Certes Hervé Sellin n’est pas le premier jazzman à tenter de créer des liens entre classique et jazz mais sa démarche résulte directement de sa vie d’artiste et de pédagogue qu’il consacre en partie à tisser des transversalités entre ces deux mondes. « Passerelles » réussit l’alliage subtil entre l’écriture originelle des musiciens classiques et la dynamique du jazz.
L’album « Always Too Soon, Dedicated to Phil Woods » résonne d’un jazz enraciné dans le bop. Enregistré par Hervé Sellin en quartet l’opus rend un vibrant hommage au saxophoniste Phil Woods. Le pianiste est entouré du saxophoniste Pierrick Pedron, du contrebassiste Thomas Bramerie et du batteur Philippe Soirat.
Hervé Sellin, pianiste attitré du saxophoniste Johnny Griffin a aussi fait deux tournées (2010 et 2011) avec l’altiste Phil Woods.
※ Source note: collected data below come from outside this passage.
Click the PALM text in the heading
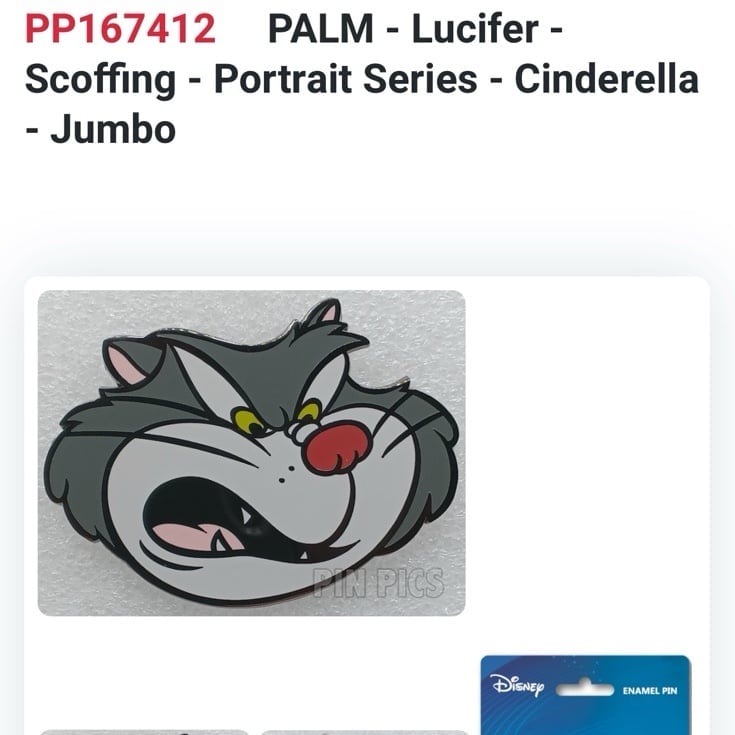(321, 29)
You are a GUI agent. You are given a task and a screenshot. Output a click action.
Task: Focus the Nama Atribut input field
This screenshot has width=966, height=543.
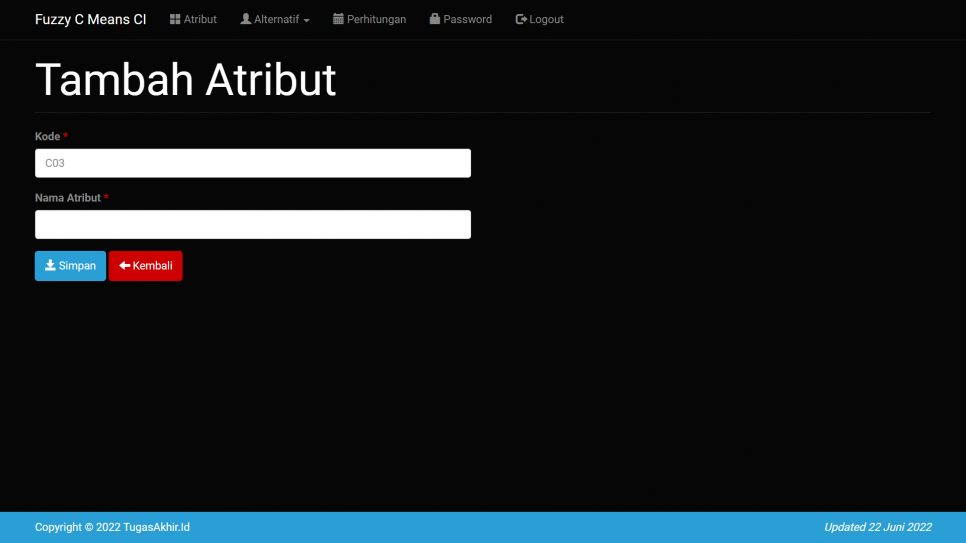(252, 224)
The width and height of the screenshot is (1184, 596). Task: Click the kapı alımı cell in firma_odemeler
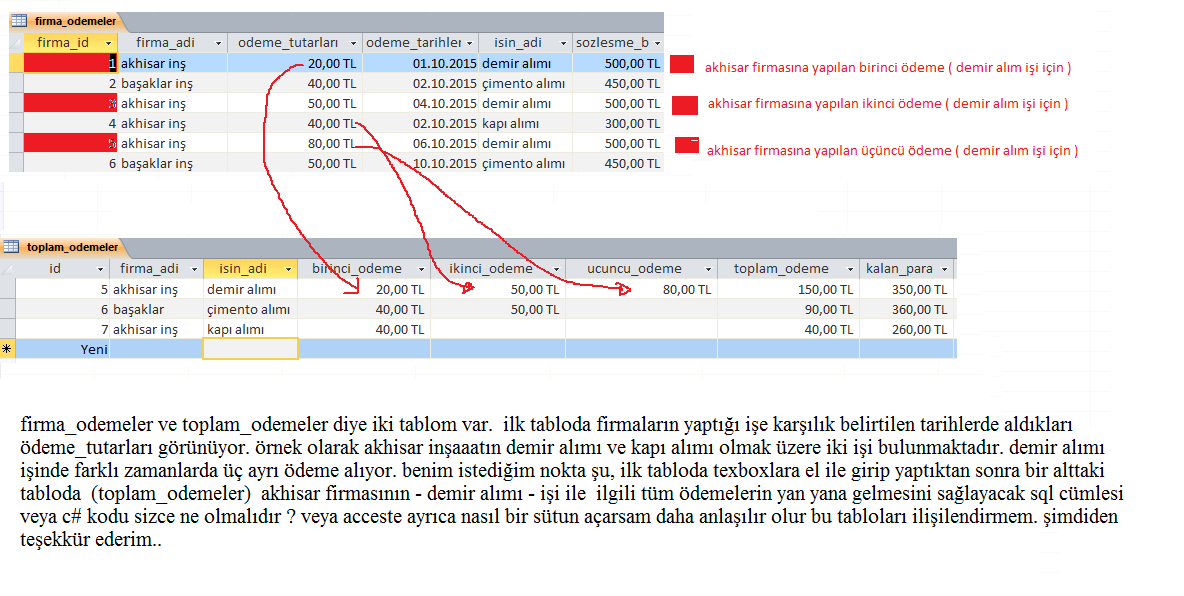pyautogui.click(x=516, y=123)
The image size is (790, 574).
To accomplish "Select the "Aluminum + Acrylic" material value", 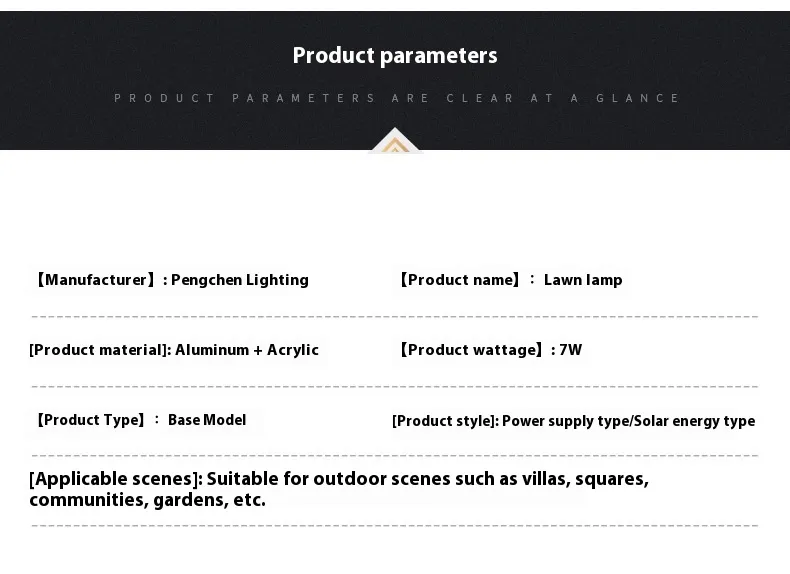I will pos(247,350).
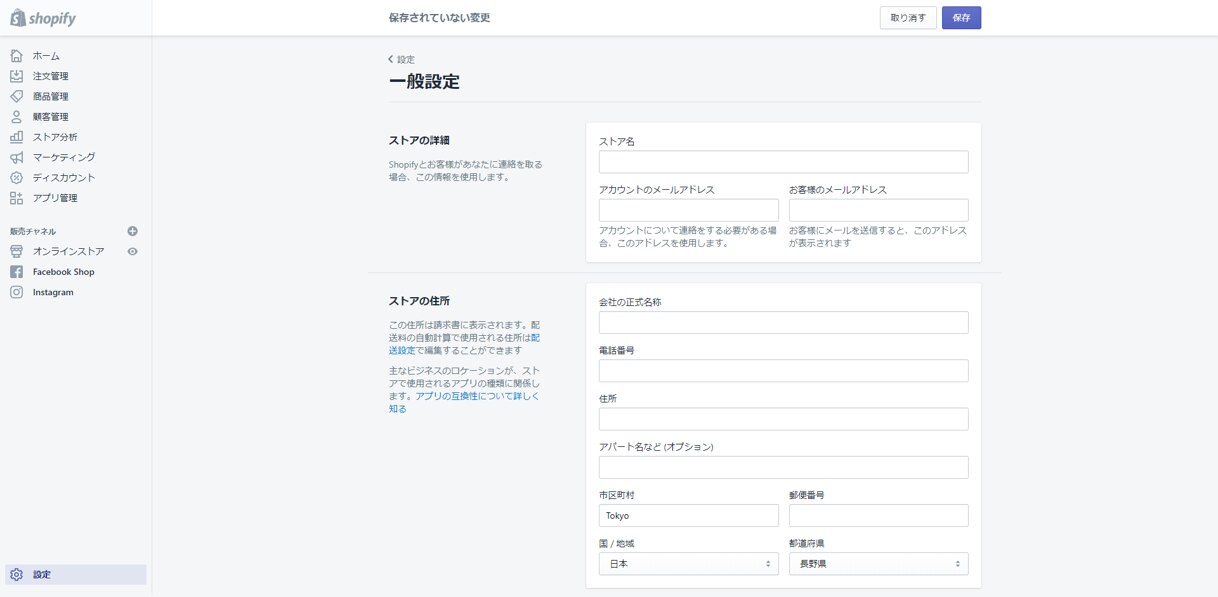
Task: Click the 保存 save button
Action: click(961, 18)
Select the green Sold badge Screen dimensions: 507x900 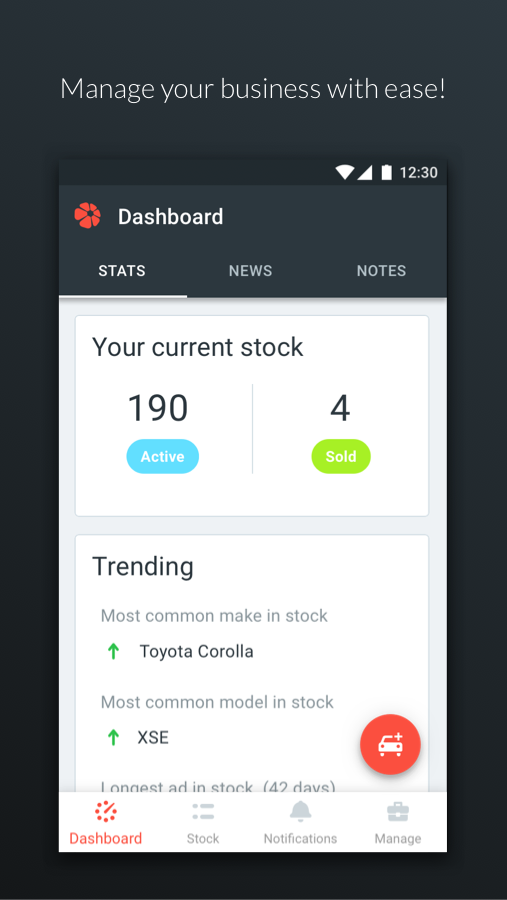point(341,456)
Une relation amicale s’est établie entre eux et l’album propose un répertoire de titres que le saxophoniste aimait à jouer. C’est l’alto de Pierrick Pedron qui a l’insigne honneur de se faire l’écho de la voix de Phil Woods, lui-même le digne successeur de Charlie Parker. C’est dire combien le bop habite les plages de « Always Too Soon ».
Si Pedron brille par son lyrisme et son improvisation bopienne en diable, le pianiste demeure le pilote incontestable de l’album. Il s’inscrit dans une filiation directe avec Thelonious Monk, l’un des pères du bebop, sur les trois plages qu’il lui consacre. Hervé Sellin sonne en effet très monkien.
Outre le répertoire qu’aimait jouer Phil Woods dont un clin d’oeil à Lennie Tristano qui l’a influencé, l’album propose aussi quatre compositions originales.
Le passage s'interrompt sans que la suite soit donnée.